People v. Johnson
Before: Barnard
BARNARD, P. J. The defendant Johnson and one McCoy were jointly charged with burglary and with prior convictions. They admitted the prior convictions, and a jury found them both guilty of second degree burglary. Johnson appeals from the judgment and from,an order denying his motion for a new trial.
Sometime after 7 p. m. on May 16, 1951, someone broke into the office of a construction company in San Diego [791]and took a book of blank checks and a cheek protector. At 10:55 p. m. on that night two police officers were driving through a cemetery when they saw a Ford car parked with its lights out, and headed toward them. The right door of the car was open and someone standing by that door made a throwing motion toward an adjoining ditch. This person then got in and closed the door, the lights went on, and the car started ahead. The officers stopped it, finding McCoy in the driver’s seat and the appellant on the other front seat. The stolen checkbook was found under the right front seat, and the car was taken to a garage. The next morning a chisel was found in that car, and the stolen check protector was found in the ditch about 5 feet from the point where the Ford was parked when the officers first saw it. It was conclusively shown that this chisel had been used in opening a window of the burglarized premises.

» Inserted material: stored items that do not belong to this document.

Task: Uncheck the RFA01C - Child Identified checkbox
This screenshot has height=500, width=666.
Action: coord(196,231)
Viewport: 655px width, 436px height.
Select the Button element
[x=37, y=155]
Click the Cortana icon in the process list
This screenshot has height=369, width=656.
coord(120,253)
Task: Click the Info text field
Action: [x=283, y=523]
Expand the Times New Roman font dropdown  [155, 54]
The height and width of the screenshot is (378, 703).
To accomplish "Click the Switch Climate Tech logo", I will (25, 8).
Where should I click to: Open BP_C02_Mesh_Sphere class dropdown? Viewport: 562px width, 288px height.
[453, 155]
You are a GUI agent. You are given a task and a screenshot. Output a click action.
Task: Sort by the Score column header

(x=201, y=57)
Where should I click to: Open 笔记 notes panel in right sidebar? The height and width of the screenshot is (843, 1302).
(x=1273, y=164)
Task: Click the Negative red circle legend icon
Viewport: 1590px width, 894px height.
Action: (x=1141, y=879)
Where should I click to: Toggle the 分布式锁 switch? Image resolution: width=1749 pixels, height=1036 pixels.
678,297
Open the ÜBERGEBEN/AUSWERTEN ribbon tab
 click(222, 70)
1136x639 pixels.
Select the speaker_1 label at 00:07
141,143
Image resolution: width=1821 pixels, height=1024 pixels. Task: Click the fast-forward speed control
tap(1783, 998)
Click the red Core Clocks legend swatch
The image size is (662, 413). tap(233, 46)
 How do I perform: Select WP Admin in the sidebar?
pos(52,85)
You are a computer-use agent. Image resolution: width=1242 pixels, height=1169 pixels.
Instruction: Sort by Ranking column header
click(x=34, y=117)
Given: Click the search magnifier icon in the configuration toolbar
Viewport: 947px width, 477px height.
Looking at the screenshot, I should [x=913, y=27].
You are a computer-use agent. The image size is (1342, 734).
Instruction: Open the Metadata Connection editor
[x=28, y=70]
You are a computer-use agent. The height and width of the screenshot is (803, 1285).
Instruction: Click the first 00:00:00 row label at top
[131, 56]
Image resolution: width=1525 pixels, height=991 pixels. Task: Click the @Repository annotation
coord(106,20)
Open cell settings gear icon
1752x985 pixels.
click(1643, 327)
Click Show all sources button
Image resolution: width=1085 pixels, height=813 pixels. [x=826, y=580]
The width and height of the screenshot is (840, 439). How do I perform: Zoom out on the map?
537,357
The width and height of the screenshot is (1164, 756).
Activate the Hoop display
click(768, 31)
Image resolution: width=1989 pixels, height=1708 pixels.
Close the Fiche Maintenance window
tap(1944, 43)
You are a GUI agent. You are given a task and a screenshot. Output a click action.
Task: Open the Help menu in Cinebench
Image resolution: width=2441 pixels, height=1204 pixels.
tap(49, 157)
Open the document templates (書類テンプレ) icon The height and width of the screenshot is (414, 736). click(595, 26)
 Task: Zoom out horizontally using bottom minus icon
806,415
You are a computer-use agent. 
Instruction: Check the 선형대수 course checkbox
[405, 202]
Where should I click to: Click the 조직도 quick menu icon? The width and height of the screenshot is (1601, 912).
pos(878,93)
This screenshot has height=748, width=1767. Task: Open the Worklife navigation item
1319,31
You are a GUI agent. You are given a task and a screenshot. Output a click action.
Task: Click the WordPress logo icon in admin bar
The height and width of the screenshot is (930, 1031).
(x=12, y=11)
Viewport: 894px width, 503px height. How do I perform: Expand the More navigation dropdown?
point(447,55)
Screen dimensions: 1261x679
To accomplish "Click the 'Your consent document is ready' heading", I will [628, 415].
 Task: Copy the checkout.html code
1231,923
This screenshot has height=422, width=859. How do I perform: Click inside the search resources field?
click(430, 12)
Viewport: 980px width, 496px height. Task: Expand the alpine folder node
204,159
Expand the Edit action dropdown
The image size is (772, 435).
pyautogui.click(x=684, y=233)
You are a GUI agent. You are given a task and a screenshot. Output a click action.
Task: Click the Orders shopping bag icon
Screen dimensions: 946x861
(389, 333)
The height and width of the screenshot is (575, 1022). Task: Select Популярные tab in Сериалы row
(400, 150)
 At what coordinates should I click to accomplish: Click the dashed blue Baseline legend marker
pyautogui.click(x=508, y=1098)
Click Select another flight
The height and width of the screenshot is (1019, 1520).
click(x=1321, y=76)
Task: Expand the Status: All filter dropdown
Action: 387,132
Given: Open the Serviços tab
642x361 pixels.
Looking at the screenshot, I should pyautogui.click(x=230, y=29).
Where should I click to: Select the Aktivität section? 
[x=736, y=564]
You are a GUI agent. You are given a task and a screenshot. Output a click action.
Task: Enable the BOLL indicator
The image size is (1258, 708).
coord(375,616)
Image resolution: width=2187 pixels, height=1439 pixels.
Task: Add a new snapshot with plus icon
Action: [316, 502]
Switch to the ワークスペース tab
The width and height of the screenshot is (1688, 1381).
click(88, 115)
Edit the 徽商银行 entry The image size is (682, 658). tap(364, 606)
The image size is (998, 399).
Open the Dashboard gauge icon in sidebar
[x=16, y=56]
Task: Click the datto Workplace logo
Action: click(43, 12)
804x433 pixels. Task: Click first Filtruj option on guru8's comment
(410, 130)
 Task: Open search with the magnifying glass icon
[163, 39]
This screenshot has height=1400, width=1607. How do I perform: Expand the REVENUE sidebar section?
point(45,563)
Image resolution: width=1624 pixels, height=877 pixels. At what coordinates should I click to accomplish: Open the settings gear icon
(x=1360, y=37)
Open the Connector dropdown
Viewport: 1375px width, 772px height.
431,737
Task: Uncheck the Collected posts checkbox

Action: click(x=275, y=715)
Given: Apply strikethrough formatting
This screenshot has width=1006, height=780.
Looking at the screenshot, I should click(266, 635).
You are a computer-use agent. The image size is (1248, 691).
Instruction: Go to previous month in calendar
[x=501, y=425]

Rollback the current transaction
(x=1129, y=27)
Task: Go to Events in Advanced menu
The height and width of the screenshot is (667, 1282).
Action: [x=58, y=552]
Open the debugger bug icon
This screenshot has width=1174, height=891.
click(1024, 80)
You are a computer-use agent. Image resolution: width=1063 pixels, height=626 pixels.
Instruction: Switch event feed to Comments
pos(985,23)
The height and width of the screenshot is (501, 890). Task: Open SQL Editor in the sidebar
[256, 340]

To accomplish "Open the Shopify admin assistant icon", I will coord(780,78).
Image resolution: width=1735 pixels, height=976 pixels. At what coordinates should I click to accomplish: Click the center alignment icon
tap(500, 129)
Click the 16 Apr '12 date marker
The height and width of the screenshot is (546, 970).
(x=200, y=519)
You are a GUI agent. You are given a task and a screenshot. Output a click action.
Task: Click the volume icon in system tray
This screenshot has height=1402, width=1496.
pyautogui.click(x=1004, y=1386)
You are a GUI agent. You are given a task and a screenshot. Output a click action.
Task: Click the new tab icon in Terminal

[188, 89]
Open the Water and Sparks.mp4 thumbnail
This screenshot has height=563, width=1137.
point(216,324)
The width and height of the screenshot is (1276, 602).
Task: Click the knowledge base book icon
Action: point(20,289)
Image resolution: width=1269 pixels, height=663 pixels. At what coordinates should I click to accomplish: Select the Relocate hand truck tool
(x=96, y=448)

It is first contended that the evidence is purely circumstantial and not sufficient to support the verdict and judgment. The appellant concedes that a burglary was committed during which the checkbook and check protector were taken; that this checkbook was found in the car in which he was riding; that this check protector was found in a ditch adjacent to the place where this car was first seen; and that the chisel found in this car was used to open the window in the burglarized premises. On the hearing of the motion for a new trial it was further conceded that the evidence was such as to compel an inference that the appellant threw the check protector into the ditch and that he did this with a guilty knowledge of what he was doing, but it was argued that while this might show that he was guilty of receiving or being in possession of stolen property, or of some other crime, it did not show that he participated in this burglary. It is here argued that there is no evidence that the appellant entered this building or in any way assisted anyone else in committing the burglary; that the appellant may be connected with the offense charged only by piling inference upon inference; and that the verdict of guilt rests entirely upon guess, conjecture and surmise.